TEXT FOR ANALYSIS:

----

4. Novosibirsk This modern ‘Soviet’ city is predominated by the arts and science. It is located in the heart of Russia and situated on both banks of the River Ob. Our city tour takes us to Lenin Square where the imposing Opera House is located. An architectural marvel, it houses two permanent ballet and opera companies and is one of the largest opera houses in the world. In front of the Opera House, we visit an impressive statue of Lenin – a marvellous opportunity to have your photograph taken with this iconic political leader.
5. Visit UNESCO site Vladimir & take a horse-drawn sleigh ride in SuzdalVladimir is one of Russia’s oldest communities and was founded in 990. Suzdal is a perfectly preserved walled city, which dates back to 1024. Both have been designated UNSECO World Heritage sites and are visited on our winter tours. Visit Uspensky Cathedral in Vladimir, built between the 12th – 15th centuries and considered to be one of the most beautiful and important Russian cathedrals, where many Tsars were crowned. In Suzdal, an enchanting choral performance at St Euthymius Monastery awaits. There is also a chance to take an idyllic horse-drawn sleigh ride through the stunning city.

----

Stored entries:
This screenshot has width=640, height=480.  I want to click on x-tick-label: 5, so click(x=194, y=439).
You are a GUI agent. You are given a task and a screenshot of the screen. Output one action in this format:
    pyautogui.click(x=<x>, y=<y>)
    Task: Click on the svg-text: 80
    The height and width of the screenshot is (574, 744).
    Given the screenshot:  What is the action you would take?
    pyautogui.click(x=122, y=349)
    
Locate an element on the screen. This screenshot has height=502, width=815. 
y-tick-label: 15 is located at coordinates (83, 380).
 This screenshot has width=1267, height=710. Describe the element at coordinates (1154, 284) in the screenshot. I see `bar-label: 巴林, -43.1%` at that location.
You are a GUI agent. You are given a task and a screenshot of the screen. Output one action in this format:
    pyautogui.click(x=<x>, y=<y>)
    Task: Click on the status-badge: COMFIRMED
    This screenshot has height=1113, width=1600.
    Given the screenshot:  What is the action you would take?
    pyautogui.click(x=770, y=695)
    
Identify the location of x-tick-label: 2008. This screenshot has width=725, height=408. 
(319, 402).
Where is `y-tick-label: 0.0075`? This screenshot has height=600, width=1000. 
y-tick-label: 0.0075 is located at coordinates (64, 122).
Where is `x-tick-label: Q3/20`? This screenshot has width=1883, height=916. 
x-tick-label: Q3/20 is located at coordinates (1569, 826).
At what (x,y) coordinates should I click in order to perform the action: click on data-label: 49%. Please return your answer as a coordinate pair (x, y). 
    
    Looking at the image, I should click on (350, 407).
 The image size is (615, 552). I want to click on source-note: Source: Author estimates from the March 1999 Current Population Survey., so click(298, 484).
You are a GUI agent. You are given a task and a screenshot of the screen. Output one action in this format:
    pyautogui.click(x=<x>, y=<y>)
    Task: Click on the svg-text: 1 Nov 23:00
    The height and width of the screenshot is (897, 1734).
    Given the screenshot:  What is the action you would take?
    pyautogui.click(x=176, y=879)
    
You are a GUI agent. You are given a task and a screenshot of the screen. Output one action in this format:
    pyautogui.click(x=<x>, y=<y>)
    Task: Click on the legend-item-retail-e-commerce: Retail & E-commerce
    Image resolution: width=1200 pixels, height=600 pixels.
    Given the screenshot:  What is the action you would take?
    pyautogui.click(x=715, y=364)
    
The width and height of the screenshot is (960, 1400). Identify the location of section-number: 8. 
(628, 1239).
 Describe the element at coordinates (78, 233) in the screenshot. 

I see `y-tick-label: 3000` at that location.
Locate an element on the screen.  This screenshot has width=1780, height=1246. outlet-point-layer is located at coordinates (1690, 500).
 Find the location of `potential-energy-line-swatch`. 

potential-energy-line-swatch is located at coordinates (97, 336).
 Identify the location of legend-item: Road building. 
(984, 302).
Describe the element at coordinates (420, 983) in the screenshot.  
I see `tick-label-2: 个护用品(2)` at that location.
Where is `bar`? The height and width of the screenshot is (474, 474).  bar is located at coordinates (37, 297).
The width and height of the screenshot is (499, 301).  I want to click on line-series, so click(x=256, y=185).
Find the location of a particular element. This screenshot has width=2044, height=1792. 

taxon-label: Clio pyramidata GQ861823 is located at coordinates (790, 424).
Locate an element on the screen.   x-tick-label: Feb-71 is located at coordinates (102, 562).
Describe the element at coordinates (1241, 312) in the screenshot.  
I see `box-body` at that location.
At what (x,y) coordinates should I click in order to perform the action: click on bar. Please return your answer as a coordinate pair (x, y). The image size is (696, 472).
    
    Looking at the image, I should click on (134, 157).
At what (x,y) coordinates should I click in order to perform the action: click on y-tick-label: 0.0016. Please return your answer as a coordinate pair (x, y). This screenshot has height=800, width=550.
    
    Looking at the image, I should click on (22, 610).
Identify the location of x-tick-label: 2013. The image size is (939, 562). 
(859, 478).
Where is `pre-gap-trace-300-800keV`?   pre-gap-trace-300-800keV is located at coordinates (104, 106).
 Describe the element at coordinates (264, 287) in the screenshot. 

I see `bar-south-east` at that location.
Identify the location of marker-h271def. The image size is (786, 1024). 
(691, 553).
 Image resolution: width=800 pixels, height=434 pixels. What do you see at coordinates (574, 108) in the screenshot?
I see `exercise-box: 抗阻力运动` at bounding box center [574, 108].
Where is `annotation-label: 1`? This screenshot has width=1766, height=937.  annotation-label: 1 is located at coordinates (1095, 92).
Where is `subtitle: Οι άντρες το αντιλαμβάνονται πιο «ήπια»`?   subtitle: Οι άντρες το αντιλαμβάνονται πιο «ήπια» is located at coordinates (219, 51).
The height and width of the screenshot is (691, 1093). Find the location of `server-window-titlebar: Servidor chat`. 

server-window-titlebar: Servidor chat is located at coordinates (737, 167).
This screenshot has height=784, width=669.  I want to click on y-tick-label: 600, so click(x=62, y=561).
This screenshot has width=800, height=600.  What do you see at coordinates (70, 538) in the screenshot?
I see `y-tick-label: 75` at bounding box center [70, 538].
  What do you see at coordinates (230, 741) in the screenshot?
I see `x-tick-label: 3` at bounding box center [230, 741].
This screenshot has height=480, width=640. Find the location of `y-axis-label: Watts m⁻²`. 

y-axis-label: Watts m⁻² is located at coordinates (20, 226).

----

WHAT THE EXERCISE ASKS: Please reproduce, word for word, the passage of the text on Russian destinations that begins at the words "4. Novosibirsk This" and stops after the words "iconic political leader.".

EXERCISE SOLUTION:
4. Novosibirsk This modern ‘Soviet’ city is predominated by the arts and science. It is located in the heart of Russia and situated on both banks of the River Ob. Our city tour takes us to Lenin Square where the imposing Opera House is located. An architectural marvel, it houses two permanent ballet and opera companies and is one of the largest opera houses in the world. In front of the Opera House, we visit an impressive statue of Lenin – a marvellous opportunity to have your photograph taken with this iconic political leader.